Confused anti-vaccine protesters stormed what they thought was a major BBC building on Monday, apparently unaware the corporation largely moved out almost a decade ago.
Rather than target the BBC’s news operation, which they hold responsible for promoting Covid-19 vaccines, a handful of protesters gained access to Television Centre in west London, which is now predominantly rented by ITV to film its daytime shows such as Good Morning Britain and This Morning.
The circular building was vacated by the BBC in 2013 and has since been converted into flats and a private members’ club.
The BBC retained three studios on the site under its commercial for-profit Studioworks arm, which are largely rented to other broadcasters and provide the permanent base for many of ITV’s shows.

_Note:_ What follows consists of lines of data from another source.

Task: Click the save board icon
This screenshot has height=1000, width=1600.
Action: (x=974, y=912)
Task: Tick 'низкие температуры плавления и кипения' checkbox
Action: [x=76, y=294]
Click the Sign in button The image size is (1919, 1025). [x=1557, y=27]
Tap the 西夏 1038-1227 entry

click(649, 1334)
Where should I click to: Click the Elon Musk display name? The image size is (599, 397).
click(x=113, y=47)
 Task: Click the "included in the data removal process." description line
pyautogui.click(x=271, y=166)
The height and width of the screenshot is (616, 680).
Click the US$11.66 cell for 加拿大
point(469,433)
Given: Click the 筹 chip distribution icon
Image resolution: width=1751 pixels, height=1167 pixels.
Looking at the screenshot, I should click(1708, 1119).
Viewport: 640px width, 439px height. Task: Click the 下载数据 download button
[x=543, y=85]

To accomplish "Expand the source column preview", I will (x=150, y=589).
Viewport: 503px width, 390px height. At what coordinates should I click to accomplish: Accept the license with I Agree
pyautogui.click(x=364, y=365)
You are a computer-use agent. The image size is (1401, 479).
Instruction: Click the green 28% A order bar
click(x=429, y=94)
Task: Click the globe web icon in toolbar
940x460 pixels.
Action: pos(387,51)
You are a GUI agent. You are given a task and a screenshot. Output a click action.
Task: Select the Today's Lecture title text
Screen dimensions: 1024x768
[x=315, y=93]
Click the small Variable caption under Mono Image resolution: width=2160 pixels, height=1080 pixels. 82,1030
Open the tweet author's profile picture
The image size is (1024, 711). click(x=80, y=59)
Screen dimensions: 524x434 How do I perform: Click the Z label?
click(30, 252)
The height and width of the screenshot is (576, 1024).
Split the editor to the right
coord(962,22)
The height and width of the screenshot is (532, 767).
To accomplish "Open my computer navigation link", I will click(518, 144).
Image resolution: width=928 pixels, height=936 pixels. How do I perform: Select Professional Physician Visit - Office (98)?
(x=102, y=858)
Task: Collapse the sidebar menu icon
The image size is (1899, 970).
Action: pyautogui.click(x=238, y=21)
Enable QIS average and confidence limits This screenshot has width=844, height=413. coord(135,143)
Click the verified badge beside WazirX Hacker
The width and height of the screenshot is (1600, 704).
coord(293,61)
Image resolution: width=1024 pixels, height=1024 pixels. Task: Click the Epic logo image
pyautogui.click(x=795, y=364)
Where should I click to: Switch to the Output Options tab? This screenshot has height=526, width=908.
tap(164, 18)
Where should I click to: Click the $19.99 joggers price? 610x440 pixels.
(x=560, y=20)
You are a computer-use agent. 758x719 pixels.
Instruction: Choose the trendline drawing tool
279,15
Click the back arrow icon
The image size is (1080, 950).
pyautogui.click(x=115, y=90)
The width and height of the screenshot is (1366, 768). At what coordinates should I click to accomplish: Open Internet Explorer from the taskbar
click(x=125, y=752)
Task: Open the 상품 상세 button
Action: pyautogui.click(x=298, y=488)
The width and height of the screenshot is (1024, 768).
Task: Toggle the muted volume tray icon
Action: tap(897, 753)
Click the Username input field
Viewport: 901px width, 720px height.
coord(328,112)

However, the vast majority of London-based BBC staff and its news operation are based five miles away at the corporation’s Broadcasting House on Portland Place.
The Loose Women co-host Charlene White thanked the security team who kept protesters out of the studio while her ITV programme was on air on Monday afternoon.
“Not sure what protesters were hoping to achieve, but all they would’ve found was me, Jane, Nadia and Penny on Loose Women talking about the menopause,” she said.
Many of the protesters outside the building appeared to be operating under the belief they were targeting a major BBC building connected to its news coverage, with live streams and promotional material for the event mentioning the building’s BBC links.
Among the individuals outside was Piers Corbyn, the brother of the former Labour party leader, who was recorded on one live stream as saying “we’ve got to take over these bastards”, while other individuals on the protest described the media as “the virus” and criticised the BBC’s coverage of the coronavirus pandemic.
Hundreds of people outside the studio building chanted “shame on you”, with small scuffles breaking out with Metropolitan police officers guarding the entrance to the studios, although other protesters stepped in to separate the two sides.
Police reinforcements and a helicopter were later deployed to the scene, while a smaller group of demonstrators did later march to Broadcasting House in central London.
The BBC has had to deal with an increasing number of verbal and physical attacks on its journalists by anti-lockdown protesters, with Newsnight’s political editor, Nick Watt, targeted outside Downing Street earlier this year.
The BBC’s director of news, Fran Unsworth, has warned that abuse of her journalists is a growing problem and has urged staff to train on how to deal with an in-person attack.
The BBC said it did not comment on security matters. A Met spokesperson said no arrests had been made.